--- EXCERPTED PASSAGE ---
The Grad-CAM maps and semantic segmentation map show similar highlighting. None of the maps distinguish the road to the left of the intersection, which the semantic segmentation map labels as pavement. The Grad-CAM map for the pavement class shows that the edge of the pavement is more important than the center for the classification decision of the network. The network possibly misclassifies the road to the left of the intersection due to the poor visibility of the pavement edge.

Explore Intermediate Layers

The Grad-CAM map resembles the semantic segmentation map when you use a layer near the end of the network for the computation. You can also use Grad-CAM to investigate intermediate layers in the trained network. Earlier layers have a small receptive field size and learn small, low-level features compared to the layers at the end of the network.

Compute the Grad-CAM map for layers that are successively deeper in the network.

layers = ["res5b_relu","catAspp","dec_relu1"];
numLayers = length(layers);

The res5b_relu layer is near the middle of the network, whereas dec_relu1 is near the end of the network.

Investigate the network classification decisions for the car, road, and pavement classes. For each layer and class, compute the Grad-CAM map.

classes = ["Car" "Road" "Pavement"];
numClasses = length(classes);

gradCAMMaps = [];
for i = 1:numLayers
    gradCAMMaps(:,:,:,i) = gradCAM(net,img,classes, ...
        'ReductionLayer',reductionLayer, ...
        'FeatureLayer',layers(i));
end

Display the Grad-CAM maps for each layer and each class. The rows represent the map for each layer, with the layers ordered from those early in the network to those at the end of the network.

figure;
idx = 1;
for i=1:numLayers
    for j=1:numClasses
        subplot(numLayers,numClasses,idx)
        imshow(img)
        hold on
        imagesc(gradCAMMaps(:,:,j,i),'AlphaData',0.5)
        title(sprintf("%s (%s)",classes(j),layers(i)), ...
            "Interpreter","none")

--- GIVEN DATA ---
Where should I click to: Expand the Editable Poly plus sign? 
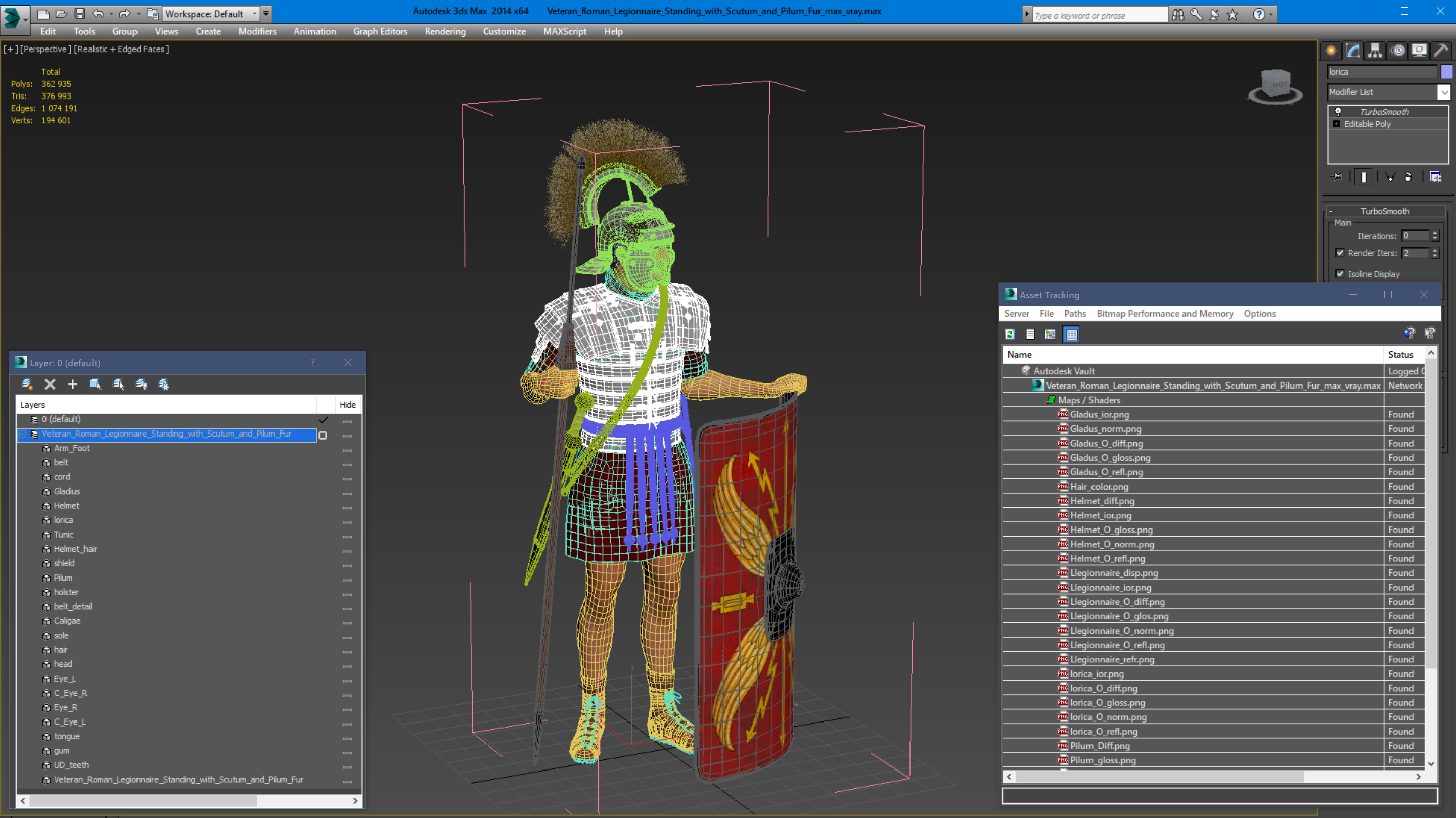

--- WORK TO DO ---
(A) Reproduce the Grad-CAM excerpt verbatim, from "The Grad-CAM map resembles" to "layers at the end of the network.".
(B) According to the Grad-CAM excerpt, where in the network is the res5b_relu layer situated?

--- ANSWERS BY TASK ---
(A)
The Grad-CAM map resembles the semantic segmentation map when you use a layer near the end of the network for the computation. You can also use Grad-CAM to investigate intermediate layers in the trained network. Earlier layers have a small receptive field size and learn small, low-level features compared to the layers at the end of the network.

(B) Near the middle of the network.